» Written instruction
Rewrite the material below with every "computer-use agent" changed to "screen assistant" and nothing else touched.

» Material provided

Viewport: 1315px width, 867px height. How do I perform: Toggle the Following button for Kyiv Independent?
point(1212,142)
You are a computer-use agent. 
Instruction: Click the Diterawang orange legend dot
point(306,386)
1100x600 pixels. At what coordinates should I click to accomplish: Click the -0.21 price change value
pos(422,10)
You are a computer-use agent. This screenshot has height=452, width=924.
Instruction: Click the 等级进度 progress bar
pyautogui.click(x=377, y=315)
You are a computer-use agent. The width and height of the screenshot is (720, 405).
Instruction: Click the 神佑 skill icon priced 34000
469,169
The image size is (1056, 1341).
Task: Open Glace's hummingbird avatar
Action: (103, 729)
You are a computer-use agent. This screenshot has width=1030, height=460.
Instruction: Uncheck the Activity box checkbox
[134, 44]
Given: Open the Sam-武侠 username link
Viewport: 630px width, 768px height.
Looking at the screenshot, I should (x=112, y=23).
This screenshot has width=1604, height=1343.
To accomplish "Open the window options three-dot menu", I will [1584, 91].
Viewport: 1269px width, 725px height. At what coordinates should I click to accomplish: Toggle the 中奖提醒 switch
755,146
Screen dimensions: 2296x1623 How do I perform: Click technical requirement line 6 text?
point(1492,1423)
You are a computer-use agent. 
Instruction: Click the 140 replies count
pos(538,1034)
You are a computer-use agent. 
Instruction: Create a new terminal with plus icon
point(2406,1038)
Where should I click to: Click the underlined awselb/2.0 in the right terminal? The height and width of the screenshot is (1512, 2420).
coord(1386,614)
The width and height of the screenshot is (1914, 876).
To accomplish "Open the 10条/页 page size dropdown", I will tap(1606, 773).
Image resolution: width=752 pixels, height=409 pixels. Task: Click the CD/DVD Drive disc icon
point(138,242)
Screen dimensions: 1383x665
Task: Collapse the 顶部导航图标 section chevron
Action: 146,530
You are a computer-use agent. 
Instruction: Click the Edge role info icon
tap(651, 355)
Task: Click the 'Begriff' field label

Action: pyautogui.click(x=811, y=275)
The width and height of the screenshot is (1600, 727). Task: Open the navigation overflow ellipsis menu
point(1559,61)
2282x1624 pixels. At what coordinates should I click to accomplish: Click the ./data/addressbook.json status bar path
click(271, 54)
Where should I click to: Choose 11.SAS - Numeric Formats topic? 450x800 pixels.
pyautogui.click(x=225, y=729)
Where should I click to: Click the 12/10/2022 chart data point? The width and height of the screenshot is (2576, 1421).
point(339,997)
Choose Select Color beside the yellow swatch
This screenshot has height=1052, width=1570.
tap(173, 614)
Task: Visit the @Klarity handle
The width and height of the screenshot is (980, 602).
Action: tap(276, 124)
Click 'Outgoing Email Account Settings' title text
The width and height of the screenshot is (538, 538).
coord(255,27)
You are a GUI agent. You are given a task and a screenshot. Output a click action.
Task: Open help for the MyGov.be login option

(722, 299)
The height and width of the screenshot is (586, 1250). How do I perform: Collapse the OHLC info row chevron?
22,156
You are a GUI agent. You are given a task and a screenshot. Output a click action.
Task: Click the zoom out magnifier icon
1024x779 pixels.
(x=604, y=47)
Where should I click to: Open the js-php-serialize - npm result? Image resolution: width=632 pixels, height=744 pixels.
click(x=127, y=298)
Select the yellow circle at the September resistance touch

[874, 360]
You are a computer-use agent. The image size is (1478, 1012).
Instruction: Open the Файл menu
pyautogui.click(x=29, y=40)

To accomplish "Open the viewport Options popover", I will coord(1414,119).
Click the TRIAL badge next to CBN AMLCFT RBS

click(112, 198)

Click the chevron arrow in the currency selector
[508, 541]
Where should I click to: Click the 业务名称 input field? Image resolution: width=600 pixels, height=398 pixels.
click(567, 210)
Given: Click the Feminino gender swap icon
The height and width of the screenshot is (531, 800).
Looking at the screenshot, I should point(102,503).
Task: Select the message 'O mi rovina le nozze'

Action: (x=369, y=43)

» Exercise answer
Viewport: 1315px width, 867px height. How do I perform: Toggle the Following button for Kyiv Independent?
point(1212,142)
You are a screen assistant. 
Instruction: Click the Diterawang orange legend dot
point(306,386)
1100x600 pixels. At what coordinates should I click to accomplish: Click the -0.21 price change value
pos(422,10)
You are a screen assistant. This screenshot has height=452, width=924.
Instruction: Click the 等级进度 progress bar
pyautogui.click(x=377, y=315)
You are a screen assistant. The width and height of the screenshot is (720, 405).
Instruction: Click the 神佑 skill icon priced 34000
469,169
The image size is (1056, 1341).
Task: Open Glace's hummingbird avatar
Action: (103, 729)
You are a screen assistant. This screenshot has width=1030, height=460.
Instruction: Uncheck the Activity box checkbox
[134, 44]
Given: Open the Sam-武侠 username link
Viewport: 630px width, 768px height.
Looking at the screenshot, I should (x=112, y=23).
This screenshot has width=1604, height=1343.
To accomplish "Open the window options three-dot menu", I will [1584, 91].
Viewport: 1269px width, 725px height. At what coordinates should I click to accomplish: Toggle the 中奖提醒 switch
755,146
Screen dimensions: 2296x1623 How do I perform: Click technical requirement line 6 text?
point(1492,1423)
You are a screen assistant. 
Instruction: Click the 140 replies count
pos(538,1034)
You are a screen assistant. 
Instruction: Create a new terminal with plus icon
point(2406,1038)
Where should I click to: Click the underlined awselb/2.0 in the right terminal? The height and width of the screenshot is (1512, 2420).
coord(1386,614)
The width and height of the screenshot is (1914, 876).
To accomplish "Open the 10条/页 page size dropdown", I will tap(1606, 773).
Image resolution: width=752 pixels, height=409 pixels. Task: Click the CD/DVD Drive disc icon
point(138,242)
Screen dimensions: 1383x665
Task: Collapse the 顶部导航图标 section chevron
Action: 146,530
You are a screen assistant. 
Instruction: Click the Edge role info icon
tap(651, 355)
Task: Click the 'Begriff' field label

Action: pyautogui.click(x=811, y=275)
The width and height of the screenshot is (1600, 727). Task: Open the navigation overflow ellipsis menu
point(1559,61)
2282x1624 pixels. At what coordinates should I click to accomplish: Click the ./data/addressbook.json status bar path
click(271, 54)
Where should I click to: Choose 11.SAS - Numeric Formats topic? 450x800 pixels.
pyautogui.click(x=225, y=729)
Where should I click to: Click the 12/10/2022 chart data point? The width and height of the screenshot is (2576, 1421).
point(339,997)
Choose Select Color beside the yellow swatch
This screenshot has height=1052, width=1570.
tap(173, 614)
Task: Visit the @Klarity handle
The width and height of the screenshot is (980, 602).
Action: tap(276, 124)
Click 'Outgoing Email Account Settings' title text
The width and height of the screenshot is (538, 538).
coord(255,27)
You are a GUI agent. You are given a task and a screenshot. Output a click action.
Task: Open help for the MyGov.be login option

(722, 299)
The height and width of the screenshot is (586, 1250). How do I perform: Collapse the OHLC info row chevron?
22,156
You are a GUI agent. You are given a task and a screenshot. Output a click action.
Task: Click the zoom out magnifier icon
1024x779 pixels.
(x=604, y=47)
Where should I click to: Open the js-php-serialize - npm result? Image resolution: width=632 pixels, height=744 pixels.
click(x=127, y=298)
Select the yellow circle at the September resistance touch

[874, 360]
You are a screen assistant. The image size is (1478, 1012).
Instruction: Open the Файл menu
pyautogui.click(x=29, y=40)

To accomplish "Open the viewport Options popover", I will coord(1414,119).
Click the TRIAL badge next to CBN AMLCFT RBS

click(112, 198)

Click the chevron arrow in the currency selector
[508, 541]
Where should I click to: Click the 业务名称 input field? Image resolution: width=600 pixels, height=398 pixels.
click(567, 210)
Given: Click the Feminino gender swap icon
The height and width of the screenshot is (531, 800).
Looking at the screenshot, I should point(102,503).
Task: Select the message 'O mi rovina le nozze'

Action: (x=369, y=43)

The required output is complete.